## [Task goal]
Shift every coordinate in the answers by adding -6, and reproduce the rows from the beginning up to and including the line containing "I will point(865,30).", requests included.
** Start Dataset records **
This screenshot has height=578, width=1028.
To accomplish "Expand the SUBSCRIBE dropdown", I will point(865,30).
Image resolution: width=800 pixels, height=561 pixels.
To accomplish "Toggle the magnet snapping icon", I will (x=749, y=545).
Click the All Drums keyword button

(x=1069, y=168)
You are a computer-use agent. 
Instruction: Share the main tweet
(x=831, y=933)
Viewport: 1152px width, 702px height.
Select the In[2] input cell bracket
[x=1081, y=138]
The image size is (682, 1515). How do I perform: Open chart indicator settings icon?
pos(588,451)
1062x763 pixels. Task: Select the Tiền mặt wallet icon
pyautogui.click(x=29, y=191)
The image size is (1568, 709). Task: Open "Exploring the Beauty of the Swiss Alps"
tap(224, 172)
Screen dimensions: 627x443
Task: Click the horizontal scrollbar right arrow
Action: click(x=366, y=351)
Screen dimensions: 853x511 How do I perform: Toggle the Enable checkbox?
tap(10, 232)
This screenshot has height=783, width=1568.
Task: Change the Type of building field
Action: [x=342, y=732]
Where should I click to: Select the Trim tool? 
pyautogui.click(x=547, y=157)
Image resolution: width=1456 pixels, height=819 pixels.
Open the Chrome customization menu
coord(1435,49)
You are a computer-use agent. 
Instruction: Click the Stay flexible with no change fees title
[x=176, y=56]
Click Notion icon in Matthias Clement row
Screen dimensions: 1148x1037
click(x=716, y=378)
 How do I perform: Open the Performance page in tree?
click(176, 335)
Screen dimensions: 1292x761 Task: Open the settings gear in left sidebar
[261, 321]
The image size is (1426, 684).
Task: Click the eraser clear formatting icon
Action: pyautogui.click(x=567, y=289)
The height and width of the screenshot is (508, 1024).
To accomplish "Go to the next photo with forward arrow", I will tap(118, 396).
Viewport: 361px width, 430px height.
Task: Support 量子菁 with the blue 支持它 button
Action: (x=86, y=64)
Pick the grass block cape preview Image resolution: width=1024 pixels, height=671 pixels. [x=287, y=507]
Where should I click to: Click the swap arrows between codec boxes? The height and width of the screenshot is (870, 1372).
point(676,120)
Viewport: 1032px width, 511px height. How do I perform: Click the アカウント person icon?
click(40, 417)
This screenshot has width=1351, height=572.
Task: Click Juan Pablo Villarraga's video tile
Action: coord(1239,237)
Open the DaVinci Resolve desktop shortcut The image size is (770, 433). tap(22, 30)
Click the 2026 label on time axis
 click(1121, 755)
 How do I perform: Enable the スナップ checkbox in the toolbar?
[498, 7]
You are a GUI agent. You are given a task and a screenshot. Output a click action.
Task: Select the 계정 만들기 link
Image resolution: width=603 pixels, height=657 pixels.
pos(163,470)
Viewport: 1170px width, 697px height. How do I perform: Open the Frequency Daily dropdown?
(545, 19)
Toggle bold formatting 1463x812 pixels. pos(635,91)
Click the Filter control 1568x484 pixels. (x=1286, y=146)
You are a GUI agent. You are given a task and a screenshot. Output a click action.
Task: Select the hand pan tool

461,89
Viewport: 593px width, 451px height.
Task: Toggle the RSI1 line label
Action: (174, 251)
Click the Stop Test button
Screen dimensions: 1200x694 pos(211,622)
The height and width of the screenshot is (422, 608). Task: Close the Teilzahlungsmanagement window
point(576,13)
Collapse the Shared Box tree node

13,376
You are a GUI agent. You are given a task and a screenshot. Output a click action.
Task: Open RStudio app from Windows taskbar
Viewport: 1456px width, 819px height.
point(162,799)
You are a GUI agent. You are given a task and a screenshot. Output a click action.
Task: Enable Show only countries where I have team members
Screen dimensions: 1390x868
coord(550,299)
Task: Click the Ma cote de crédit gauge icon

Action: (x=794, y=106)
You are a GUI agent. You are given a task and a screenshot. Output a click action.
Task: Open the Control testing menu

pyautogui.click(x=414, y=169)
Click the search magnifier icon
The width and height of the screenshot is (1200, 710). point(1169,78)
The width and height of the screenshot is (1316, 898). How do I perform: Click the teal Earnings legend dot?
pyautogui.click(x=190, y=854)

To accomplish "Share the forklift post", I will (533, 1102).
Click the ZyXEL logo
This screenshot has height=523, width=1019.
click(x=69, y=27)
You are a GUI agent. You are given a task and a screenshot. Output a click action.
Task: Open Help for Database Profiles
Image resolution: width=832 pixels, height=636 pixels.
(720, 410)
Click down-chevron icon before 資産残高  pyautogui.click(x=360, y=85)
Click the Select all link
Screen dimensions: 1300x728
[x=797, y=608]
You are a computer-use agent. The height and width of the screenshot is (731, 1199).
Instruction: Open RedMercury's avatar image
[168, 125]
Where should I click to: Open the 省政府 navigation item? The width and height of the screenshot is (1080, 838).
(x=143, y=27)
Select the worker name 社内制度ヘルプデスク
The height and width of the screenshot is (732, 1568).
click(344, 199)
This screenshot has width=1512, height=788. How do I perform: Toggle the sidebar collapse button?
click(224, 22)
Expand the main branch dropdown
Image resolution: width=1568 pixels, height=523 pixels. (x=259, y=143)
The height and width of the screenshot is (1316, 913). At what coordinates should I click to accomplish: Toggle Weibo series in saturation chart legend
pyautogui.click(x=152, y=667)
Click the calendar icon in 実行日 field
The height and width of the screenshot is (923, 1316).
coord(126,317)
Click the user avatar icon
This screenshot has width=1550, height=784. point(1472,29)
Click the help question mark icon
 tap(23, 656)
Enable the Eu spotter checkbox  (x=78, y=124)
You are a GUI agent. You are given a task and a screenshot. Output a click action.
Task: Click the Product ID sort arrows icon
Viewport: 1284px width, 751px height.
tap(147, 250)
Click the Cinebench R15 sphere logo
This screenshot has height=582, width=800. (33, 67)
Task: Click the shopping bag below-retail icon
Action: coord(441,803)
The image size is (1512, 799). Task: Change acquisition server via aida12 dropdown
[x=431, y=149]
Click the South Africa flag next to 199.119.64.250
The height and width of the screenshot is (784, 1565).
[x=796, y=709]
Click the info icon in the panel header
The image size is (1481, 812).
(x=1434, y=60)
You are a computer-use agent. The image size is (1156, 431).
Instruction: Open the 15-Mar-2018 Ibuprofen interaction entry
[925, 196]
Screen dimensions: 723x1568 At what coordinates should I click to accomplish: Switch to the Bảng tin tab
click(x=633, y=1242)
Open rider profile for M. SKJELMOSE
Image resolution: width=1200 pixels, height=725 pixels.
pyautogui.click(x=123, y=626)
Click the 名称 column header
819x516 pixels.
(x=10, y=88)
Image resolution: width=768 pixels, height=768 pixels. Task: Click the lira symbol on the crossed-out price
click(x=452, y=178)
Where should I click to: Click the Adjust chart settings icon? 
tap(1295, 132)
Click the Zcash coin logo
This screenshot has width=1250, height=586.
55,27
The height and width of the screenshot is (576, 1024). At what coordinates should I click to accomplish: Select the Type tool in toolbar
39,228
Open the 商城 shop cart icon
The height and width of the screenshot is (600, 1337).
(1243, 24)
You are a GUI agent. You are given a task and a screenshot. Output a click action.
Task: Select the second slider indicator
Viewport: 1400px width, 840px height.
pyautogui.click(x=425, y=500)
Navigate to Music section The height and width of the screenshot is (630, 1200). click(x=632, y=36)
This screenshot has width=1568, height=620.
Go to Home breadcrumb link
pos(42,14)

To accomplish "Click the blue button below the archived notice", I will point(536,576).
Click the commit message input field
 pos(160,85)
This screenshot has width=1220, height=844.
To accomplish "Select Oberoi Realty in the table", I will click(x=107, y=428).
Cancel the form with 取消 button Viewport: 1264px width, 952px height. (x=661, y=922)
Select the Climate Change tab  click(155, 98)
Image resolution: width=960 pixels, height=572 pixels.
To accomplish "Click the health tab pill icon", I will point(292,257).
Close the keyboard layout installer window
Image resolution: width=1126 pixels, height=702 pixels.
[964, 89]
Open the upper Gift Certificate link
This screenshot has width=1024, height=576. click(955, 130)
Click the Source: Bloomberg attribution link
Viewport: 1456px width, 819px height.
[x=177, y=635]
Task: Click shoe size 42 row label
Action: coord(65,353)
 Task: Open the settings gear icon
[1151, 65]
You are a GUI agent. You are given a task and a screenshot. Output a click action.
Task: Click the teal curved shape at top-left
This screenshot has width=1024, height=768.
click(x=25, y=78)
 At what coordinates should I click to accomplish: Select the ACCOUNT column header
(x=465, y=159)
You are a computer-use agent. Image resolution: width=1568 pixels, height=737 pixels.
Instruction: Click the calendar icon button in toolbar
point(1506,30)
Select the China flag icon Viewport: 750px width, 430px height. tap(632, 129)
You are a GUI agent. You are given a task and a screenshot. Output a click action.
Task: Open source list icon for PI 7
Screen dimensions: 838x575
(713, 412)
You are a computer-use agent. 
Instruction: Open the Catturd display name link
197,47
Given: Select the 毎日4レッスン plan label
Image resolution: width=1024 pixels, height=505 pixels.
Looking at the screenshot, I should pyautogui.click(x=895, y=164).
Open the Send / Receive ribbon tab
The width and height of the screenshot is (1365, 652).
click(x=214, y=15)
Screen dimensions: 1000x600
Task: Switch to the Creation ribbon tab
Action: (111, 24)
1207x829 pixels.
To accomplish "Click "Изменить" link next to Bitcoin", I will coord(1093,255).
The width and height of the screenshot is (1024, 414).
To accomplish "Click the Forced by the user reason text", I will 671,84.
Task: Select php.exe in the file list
** End Dataset records **
## [Problem solution]
This screenshot has height=578, width=1028.
To accomplish "Expand the SUBSCRIBE dropdown", I will point(859,24).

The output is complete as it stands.